Abstract

Patients with active systemic lupus erythematosus (SLE) show significant reductions of T cells with receptors for the Fc portion of IgG, Tγ cells, which have been found to suppress in vitro B-cell responses to pokeweed mitogen. T cells with receptors for the Fc portion of IgM, Tμ cells, which show both helper and suppressor functions, are also reduced in SLE. Levels of both Tγ and Tμ cells in patients with inactive disease are intermediate between those of patients with active SLE and normal individuals. In a majority of individual patients, levels of Tγ cells were found to fluctuate with disease activity. SLE patients with reduced levels of Tγ cells showed high levels of circulating immune complexes, although a uniform inverse correlation was not detected. The pathophysiologic mechanisms in the observed decrease of T-cell subsets in SLE patients were studied by determination of the effect of aggregated IgG (an in vitro model of immune complexes) and lymphocytotoxic antibodies on T-cell subsets from normal individuals.
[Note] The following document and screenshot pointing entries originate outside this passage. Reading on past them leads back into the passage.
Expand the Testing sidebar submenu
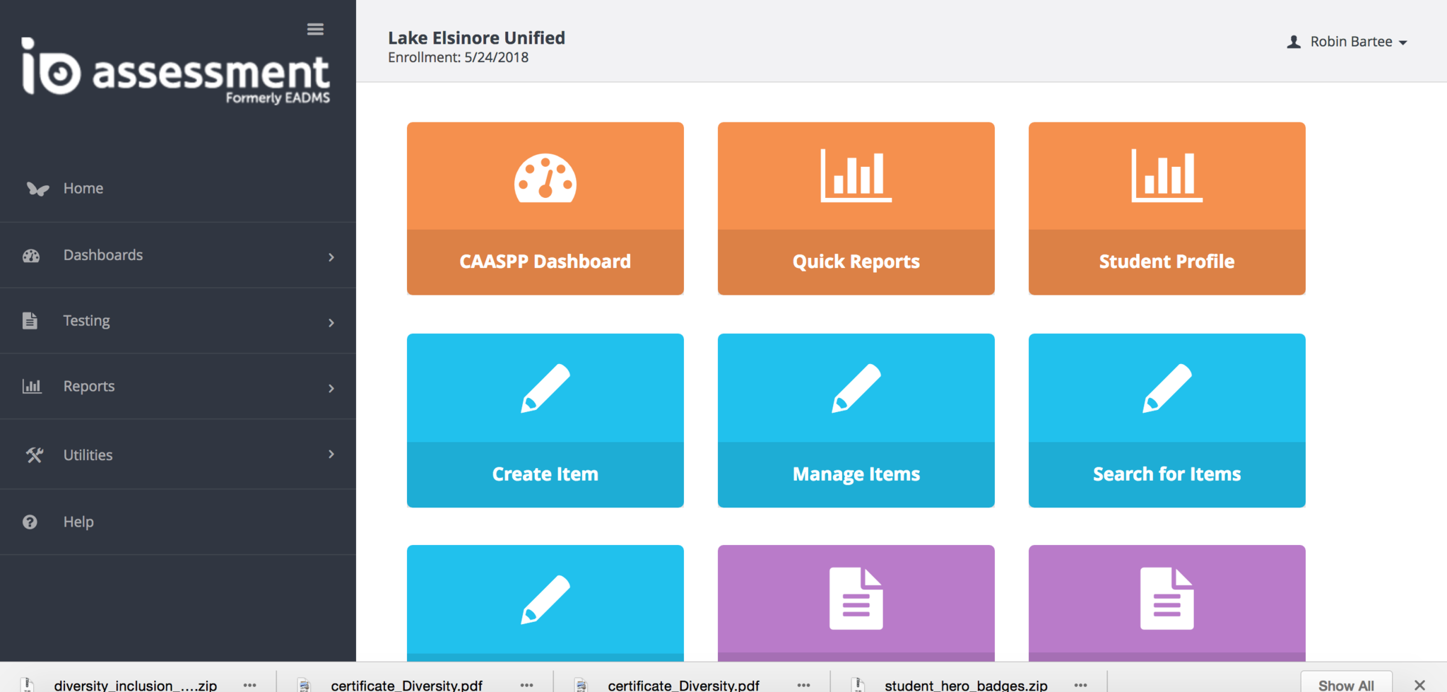The image size is (1447, 692). pos(177,321)
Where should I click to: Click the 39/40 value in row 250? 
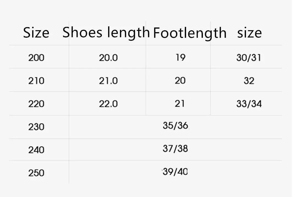pyautogui.click(x=175, y=172)
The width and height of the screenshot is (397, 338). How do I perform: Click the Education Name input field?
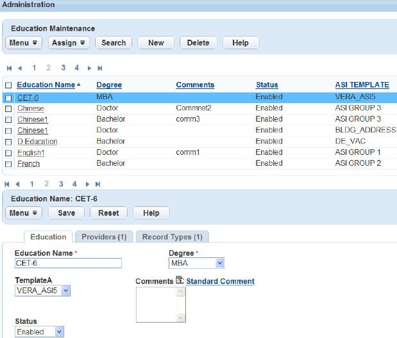click(68, 263)
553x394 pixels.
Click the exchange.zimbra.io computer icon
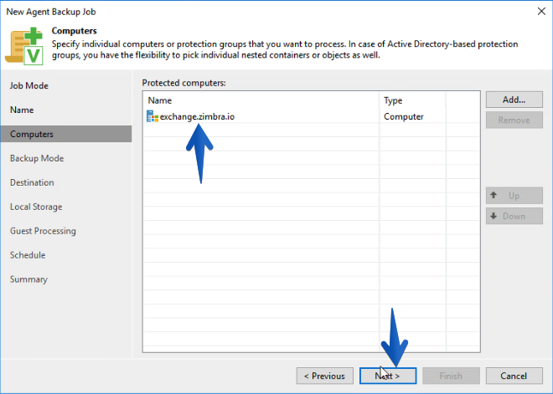point(152,116)
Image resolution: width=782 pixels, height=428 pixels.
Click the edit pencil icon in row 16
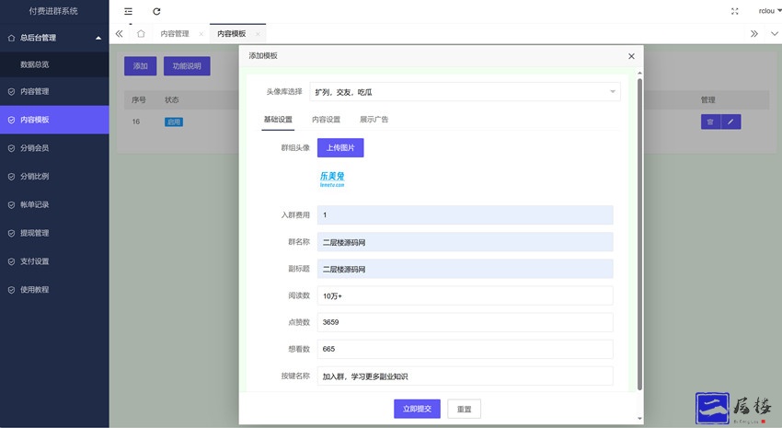point(730,121)
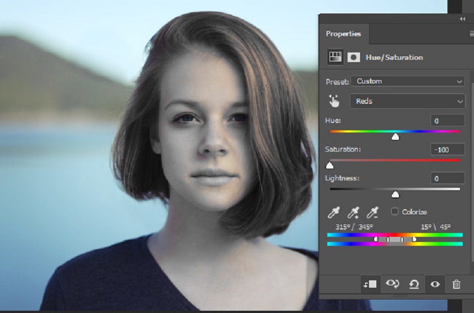Viewport: 474px width, 313px height.
Task: Open the Properties panel flyout menu
Action: [471, 34]
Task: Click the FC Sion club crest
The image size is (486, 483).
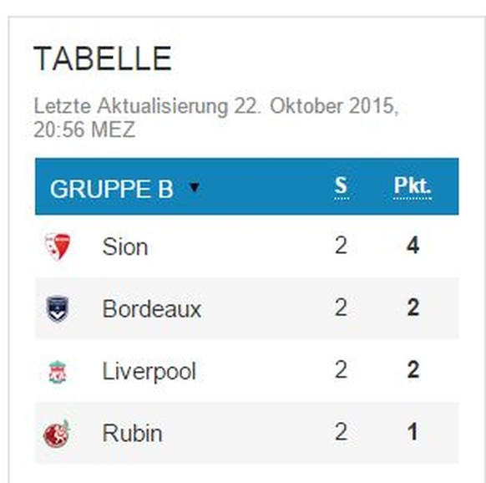Action: [58, 247]
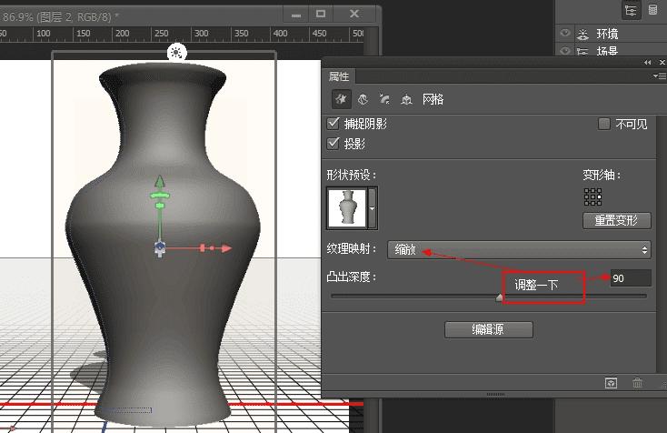Uncheck the 捕捉阴影 checkbox
This screenshot has height=433, width=667.
tap(333, 124)
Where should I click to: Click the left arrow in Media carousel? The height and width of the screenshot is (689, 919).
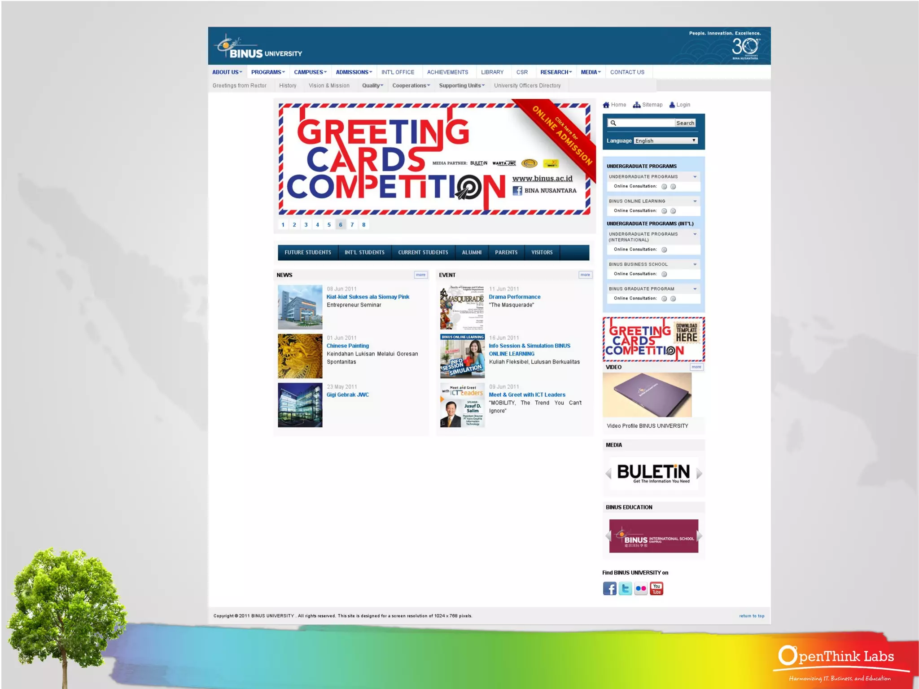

Addition of aggregated IgG led to irreversible reduction of Tγ cells with no effect on Tμ cells. By contrast, both types of T-cell subsets were reversibly decreased by SLE sera with lymphocytotoxic antibody activity. Thus the observed decrease in T-cell subsets appears to be secondary to both immune complexes and lymphocytotoxic antibodies in SLE patients, and is reversible with remission of disease activity. Analysis of T-cell subpopulations in SLE appears to reflect other laboratory parameters associated with disease activity in these patients.